OK, I have looked at the link that you provided on MuSig @antioch. The question that you asked is relevant and deserves to be addressed in our scheme.
In your sentence, I thought you were saying that it is the receiver that will choose the message “for the sender” after the sender had sent him the nonce, and I did not read the blog post first.
I’ll explain the Wagner’s attack described in the blog, and then see its applicability (or not) in our scheme. First I’ll explain what the Wagner’s algorithm is in the general case.
What a Wagner’s algorithm does in the general case:
Given a fixed number alpha
fixed before the attack, the Wagner’s algorithm allows to find k
numbers n_1,...,n_k
in reasonbale time such that
alpha = Hash(n_1) + ... + Hash(n_k)
.
That’s all (the algorithm to be able to do this in reasonable time is actually very refined).
Wagner’s attack in the case of the MuSig with nonce pre-sharing:
In MuSig the total message M
of the signature is composed of R
, the total nonce, X
, the aggregated key, and m
, the “extra data” (fees, etc).
What the Wagner’s attack consist of in the setting with nonce-pre-sharing MuSig is that the attacker opens k
parallel signing sessions with the victim and collects the k
respective partial nonces of the victim (one per signing session) so that he can compute the k
total nonces R_1,...,R_k
for the respective k
signing sessions. This is the first step of the attack.
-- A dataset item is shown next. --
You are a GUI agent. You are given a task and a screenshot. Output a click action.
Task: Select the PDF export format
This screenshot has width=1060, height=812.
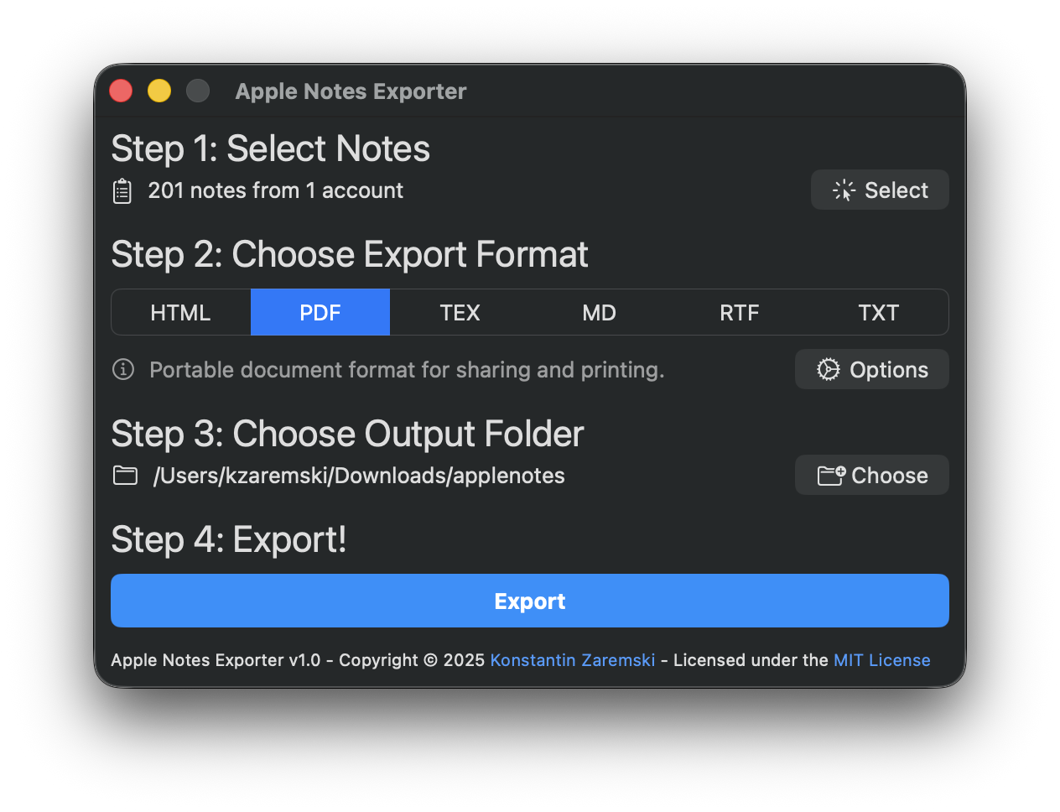[320, 312]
In the second step, the attacker fixes for himself a message m_0
, takes the aggregated key X
, and computes the nonce R_0 = R_1 + ... + R_k
.
He then computes M_0 = Hash(X||R_0||m_0).
Note that M_0
will play the role of alpha
.
In the third step of the attack, the attacker, using the Wagner’s algorithm, comes up with k
messages m_1,...,m_k
that are such that:
M_0 = Hash(X||R_1||m_1) + ... + Hash(X||R_k||m_k)
.
At the end of the parallel MuSig protocols, the attacker possesses k
valid signatures s_i
such that for each i
:
s_i = r_i + Hash(X||R_i||m_i).x
, which is a valid signature for X
with nonce R_i
.
x
being such that x.G = X
, and r_i
such that r_i.G = R_i
.
This is where the attack can be applied to come up with a rogue signature s_attack
, signing the aggregated public key X
. It is left as an exercise to the reader in the blog post, so I post in what follows the solution to the exercise.
s_attack
is in fact just the sum of the k
signatures:
s_attack = s_1 + ... + s_k = (r_1 + ... + r_k) + Hash(X||R_1||m_1).x + ... + Hash(X||R_k||m_k).x
.
Given that the k
signatures were done on the same aggregated key X
, with secret key x
, the above expression can be actually factorized:
s_attack = r_0 + (Hash(X||R_1||m_1) + ... + Hash(X||R_k||m_k)).x
,
where r_0 = r_1 + ... + r_k
corresponds to the secret to R_0
(since R_0 = R_1 + ... R_k
).
But if we remember, we had, thanks to Wagner’s algorithm:
M_0 = Hash(X||R_0||m_0) = Hash(X||R_1||m_1) + ... + Hash(X||R_k||m_k)
.
Thus, s_attack = r_0 + Hash(X||R_0||m_0).x
, which means that the attacker has been able to create a valid signature against the aggregated key X
with nonce R_0
, and message m_0
that the victim never actually signed.
This is the end of the attack.
Wagner’s attack in our scheme:
Irrelevant since the receiver always chooses different partial excesses at each signing session.